Out of more than 25,000 refugee protection claims made in Canada last year, 21 were from Hong Kong, according to official data. There were no such claims from Hong Kong in 2019 or earlier.

Canada has recently become a destination for Hong Kong opposition figures fleeing the city.

Former Civic Party lawmaker Dennis Kwok told Canadian media last month that he had returned to the country where he was born, and intended regaining Canadian citizenship.

Former university student union leader Ernie Chow Shue-fung also surfaced there last month, amid fears of his impending arrest.

‘Potential risks for Canadians’

On the impact of the national security law, Nankivell said that since last summer, the consulate’s work was affected by a “campaign of intimidation” initiated by certain politicians and state-owned media in Hong Kong.

“We have definitely noticed a chill that affects the interactions we can have with people in Hong Kong society, and a reluctance of some people in Hong Kong society to engage with us not everybody, but some who we could freely engage in the past,” he said. “That’s a pity. It’s something we regret very much.”

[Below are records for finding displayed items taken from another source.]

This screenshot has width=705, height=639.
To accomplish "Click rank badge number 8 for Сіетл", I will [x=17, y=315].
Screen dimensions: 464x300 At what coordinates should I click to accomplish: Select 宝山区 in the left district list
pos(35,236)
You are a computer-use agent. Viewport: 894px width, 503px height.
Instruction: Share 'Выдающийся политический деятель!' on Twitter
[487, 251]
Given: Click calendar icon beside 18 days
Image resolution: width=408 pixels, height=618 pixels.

Last month, a Hong Kong judge denied bail to former Civic Party lawmaker Jeremy Tam Man-ho, who was charged with subversion under the national security law, after learning that Tam was invited repeatedly to the United States consulate “for coffee”.

Nankivell said some Canadians in Hong Kong were worried that they might lose their common law protection if the security law was used against them, as it gives China’s national security office in the city jurisdiction over “complex” or “serious” cases.

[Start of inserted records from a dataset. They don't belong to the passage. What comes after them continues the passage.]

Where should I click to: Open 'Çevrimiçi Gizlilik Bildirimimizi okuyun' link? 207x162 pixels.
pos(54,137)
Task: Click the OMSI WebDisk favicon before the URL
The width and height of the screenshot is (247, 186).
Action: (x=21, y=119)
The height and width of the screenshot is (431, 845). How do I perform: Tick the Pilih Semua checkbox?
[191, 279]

The country’s relations with China hit a new low after Canadians Michael Spavor and Michael Kovrig were accused of spying and detained shortly after Chinese national Meng Wanzhou, a top Huawei Technologies executive, was arrested in Vancouver in 2018 following a US extradition request.

Nankivell said that case, and the national security law in Hong Kong, meant “potential risks for any Canadian”, and more Canadian businesses in the city had begun scrutinising their data protection practices.

Although he said he did not see any flight of Canadian capital from Hong Kong, latest data from FINTRAC, Canada’s financial intelligence unit, showed that capital flows from the city to the country climbed to their highest levels on record last year, with about C$43.6 billion (US$34.8 billion) in electronic funds transfers.

Asked about Canada’s possible next moves in relation to Beijing’s tightening grip on Hong Kong, Nankivell would only say: “We have frequently taken measures together with other countries who share our concerns.”

In a joint statement in March, foreign ministers of the G7 nations including Canada expressed grave concern at Beijing’s drastic changes to Hong Kong’s electoral system, saying the moves would stifle political pluralism and reduce freedom of speech.

Nankivell leaves Hong Kong later this month after serving two postings in the city and three in Beijing over the past 30 years.

“I’ll be reluctant to leave. I’ll still have Hong Kong in my heart and will follow very closely what goes on here,” he said.